Campus identity work creates outdoor spaces that foster activity, connectivity

​​​​​Campus identity work continued last week to design outdoor spaces that invite students, faculty, staff and community members to connect and engage through the center of campus and in select open areas.

Experts from AECOM, the firm that supported last year's master planning, led the weeklong charrette. Set up in the Bovee University Center, they met with campus constituents and hosted open houses, using input gathered throughout the week to develop and refine design concepts.

Design Drawings

Highlights include:

  • Adding interest and activity along a green spine that runs north and south through campus, making it more than a corridor for movement.
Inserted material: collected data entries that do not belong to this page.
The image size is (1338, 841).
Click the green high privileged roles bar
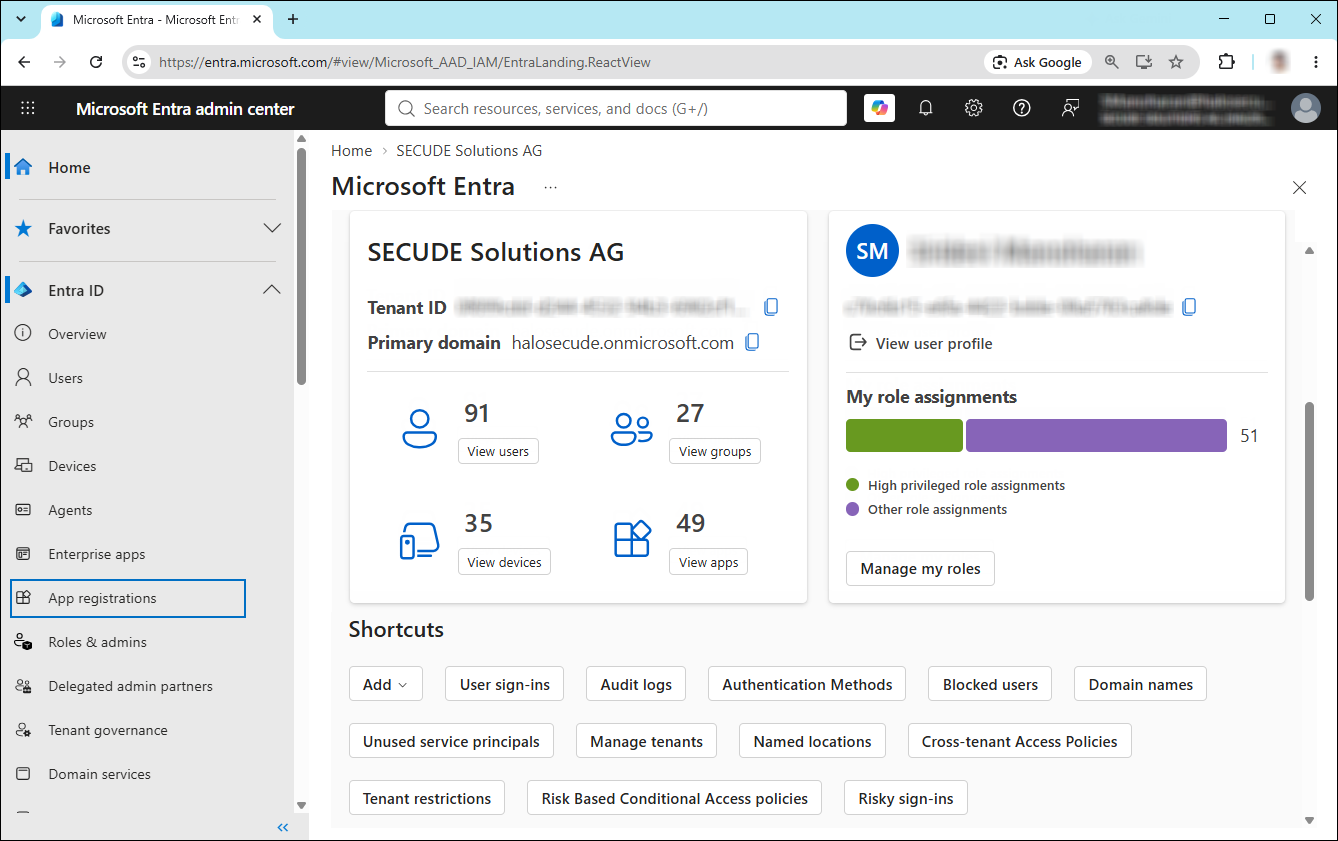(904, 436)
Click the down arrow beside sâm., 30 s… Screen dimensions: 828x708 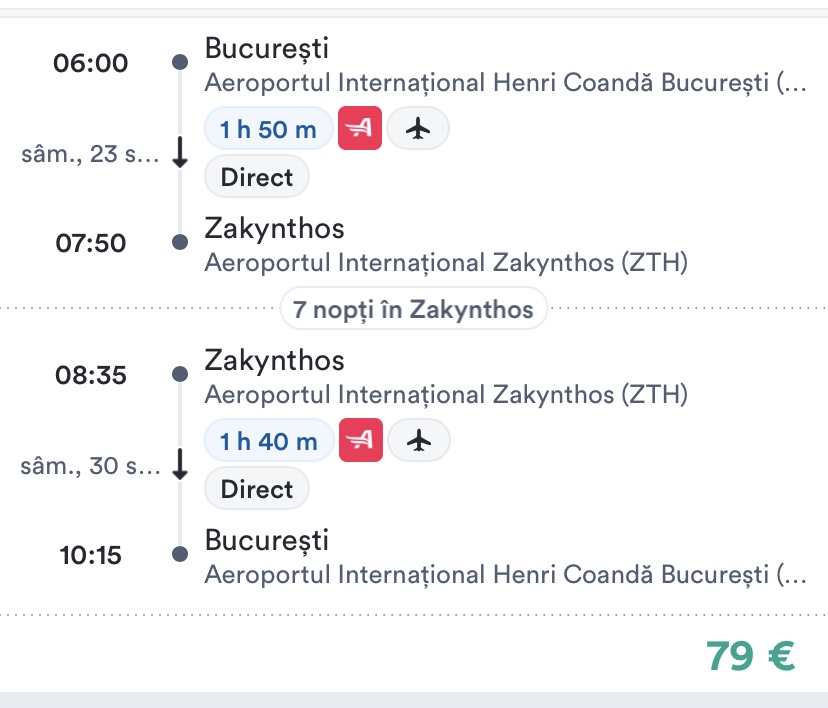[180, 465]
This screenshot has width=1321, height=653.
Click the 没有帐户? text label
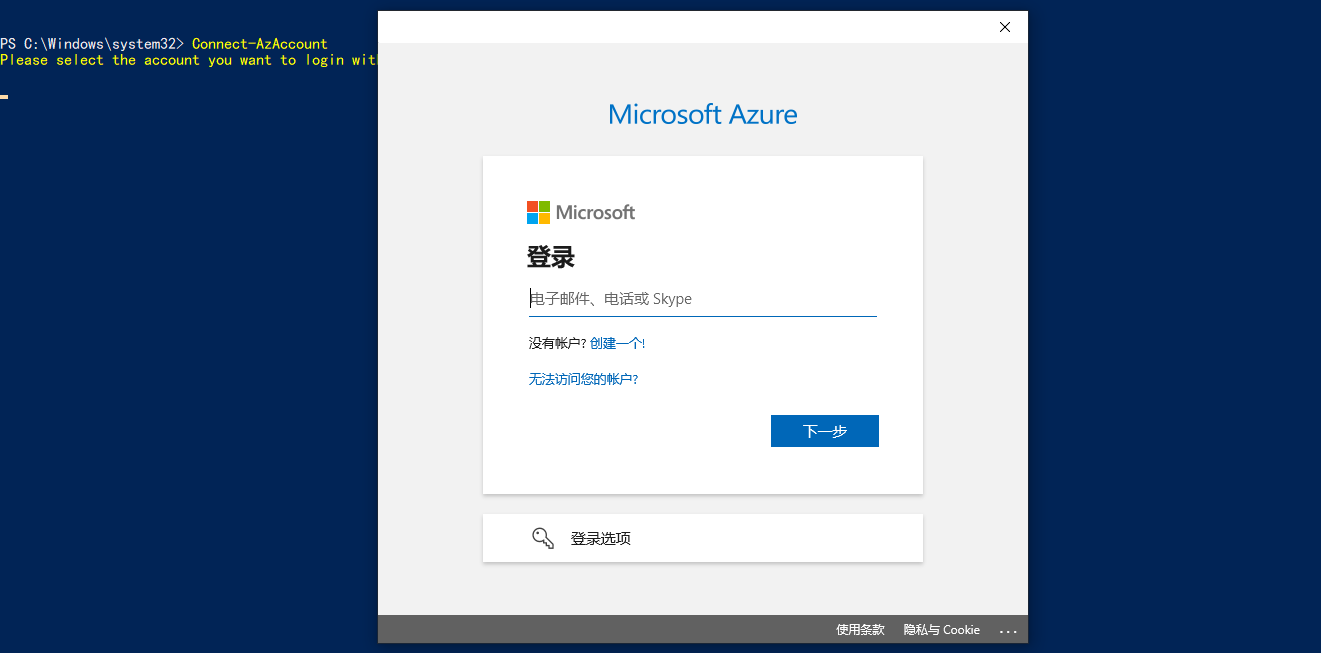[557, 343]
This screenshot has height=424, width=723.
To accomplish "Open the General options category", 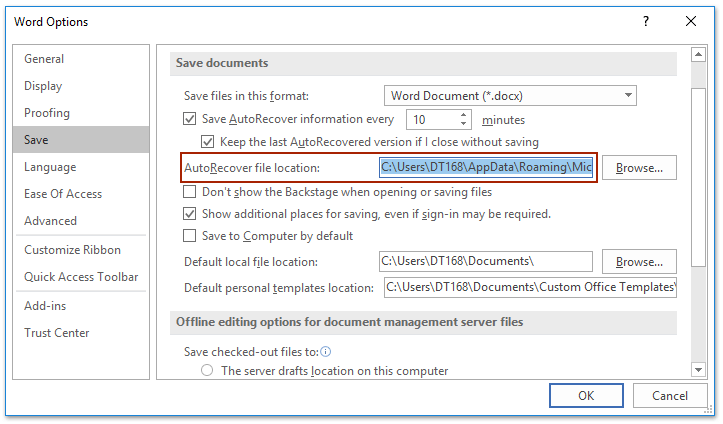I will 44,59.
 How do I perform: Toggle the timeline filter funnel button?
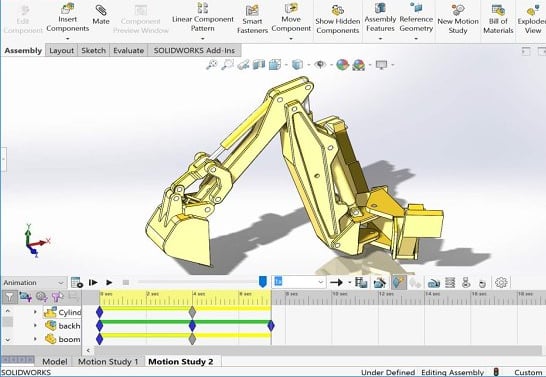coord(9,297)
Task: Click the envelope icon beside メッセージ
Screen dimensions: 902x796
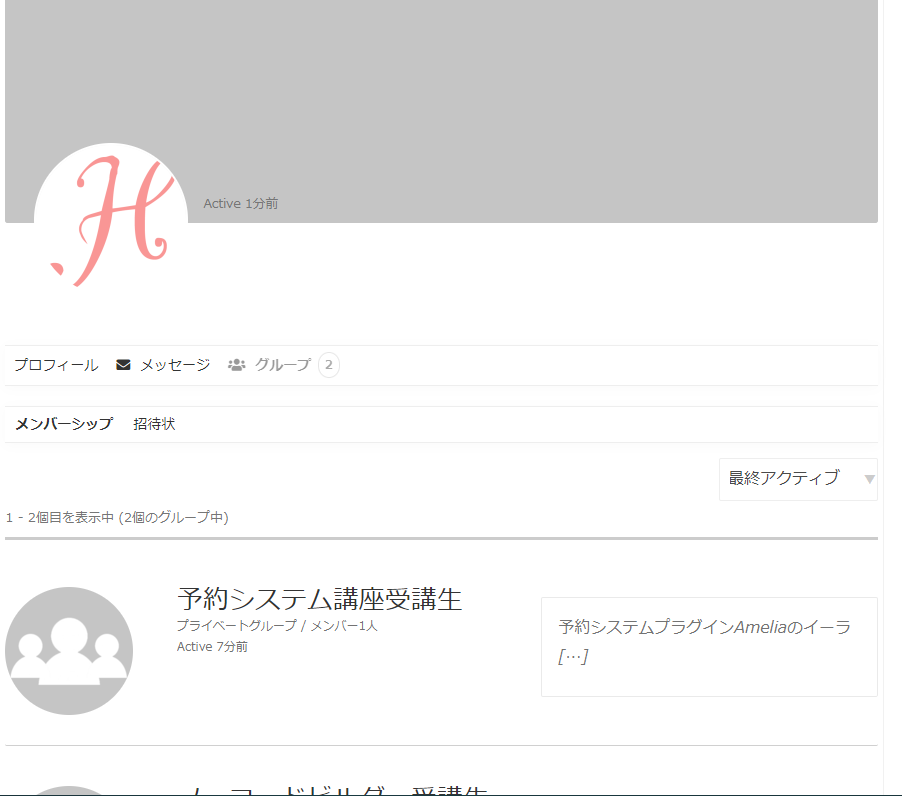Action: [124, 365]
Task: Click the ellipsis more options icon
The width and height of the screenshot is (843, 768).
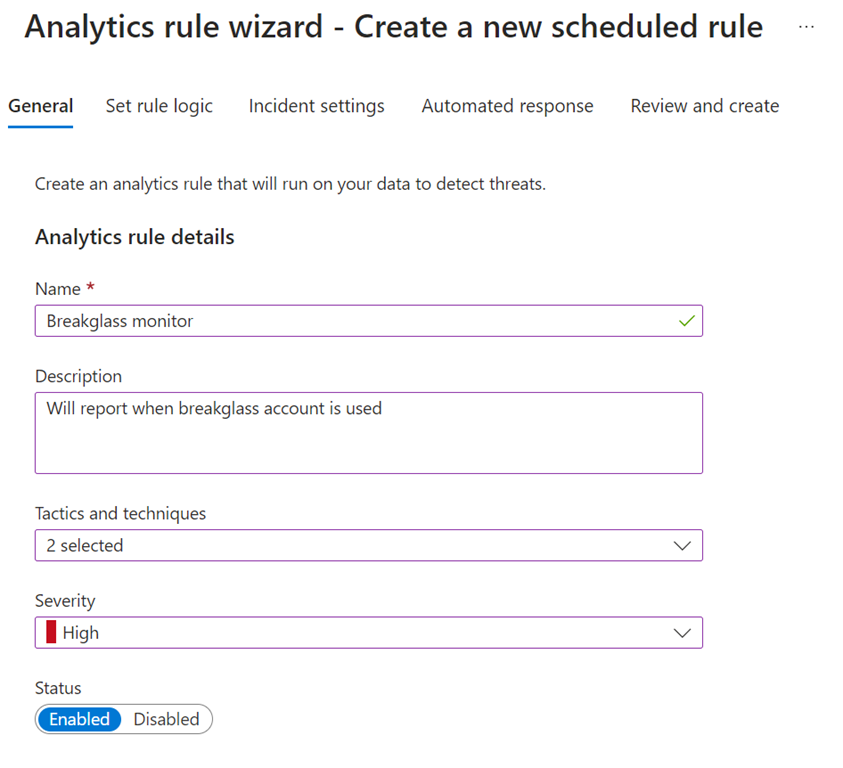Action: tap(806, 27)
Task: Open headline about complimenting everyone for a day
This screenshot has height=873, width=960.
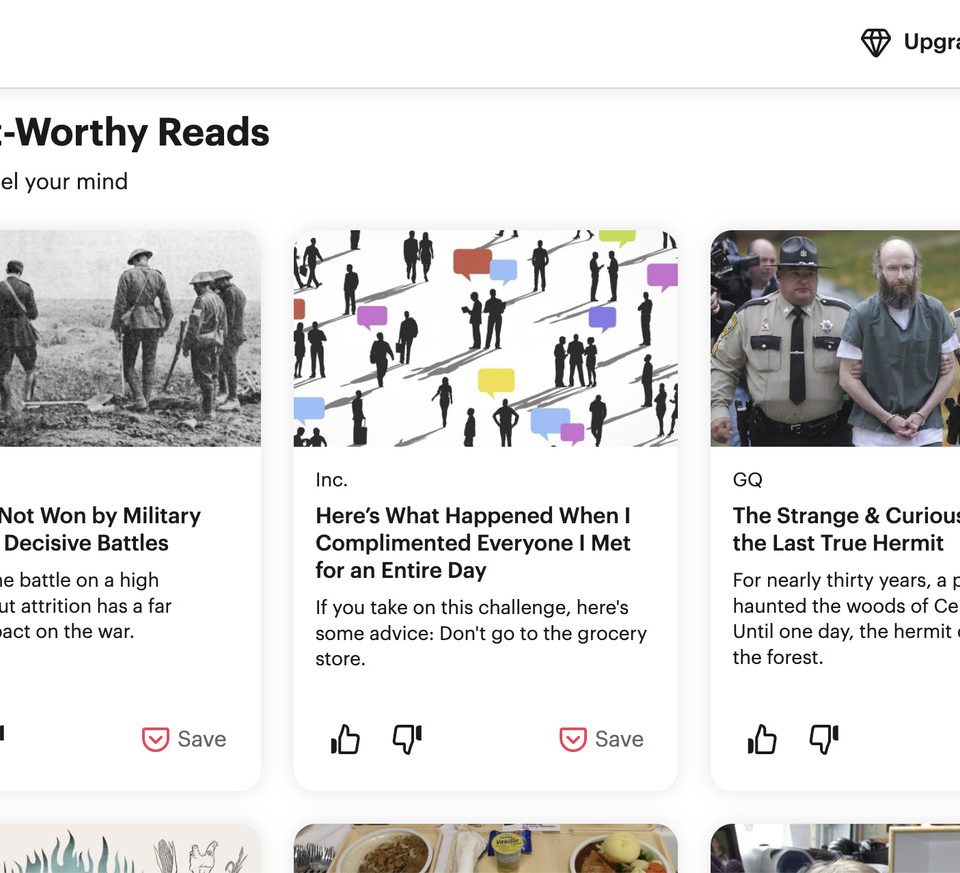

AECOM suggests enhancing it with trees, placing wayfinding signs at intersections with east/west paths, adding curves to capture architectural views and installing a bike path.
  • Creating an outdoor entertainment, arts and gathering area outside Bush Theatre that also would connect Moore Hall and the Music Building. In space that's rarely used today, AECOM designed a slightly raised stage and circular areas to be used for watching or listening to performances as well as for classes, meetings, discussions and relaxing. The design incorporates Native American symbols such as a turtle, medicine wheel and birch trees.

"AECOM has taught us that outdoor rooms enclosed by trees, shrubs and low walls invite people to stop, sit, talk, play, engage," said Linda Slater, director of plant engineering and planning. "The goal is to create beautiful spaces that foster activity, connectivity and creativity."

  • Transforming the area outside Woldt Hall into a town square or European piazza, with a market, tables and chairs, and gardens. While the current fountain is beautiful, it discourages gathering. Redesigned, it could become a space for students to dine, talk, collaborate and study. Trees would add shade that allows summer campers from the residence halls to use the space.
  • Further refining Warriner Mall. AECOM last month showed how it could become a powerful, welcoming space that also connects the university and city. This month, they added trees, low walls and gardens along the sides to create outdoor rooms that invite people — including students from the northern residence halls — to linger and interact.
  • Designing the new road that would serve the Biosciences Building and other nearby buildings to foster pedestrian/vehicle safety, to be attractive and to create compelling views of campus.
  • Further honing signs that direct pedestrians and drivers across campus. With limited signage today, AECOM has developed a wayfinding system that directs people across campus easily, to buildings, parking lots and key features. The proposed signs would have a stone base that complements CMU's many building styles, angled tops that show movement and energy, and designs in CMU's maroon and gold colors.

"We tend to think there's only a week in the fall when new students need to learn the campus," said Steve Lawrence, associate vice president of facilities management.

"We also have new faculty and staff, guests who attend special events, prospective students and families who visit all year long and about 35,000 young people who attend events, camps and conferences each year. We need to make it easy for them to know where they are and where they're going," he said.

AECOM will return for a final campus identity charrette the week of March 3.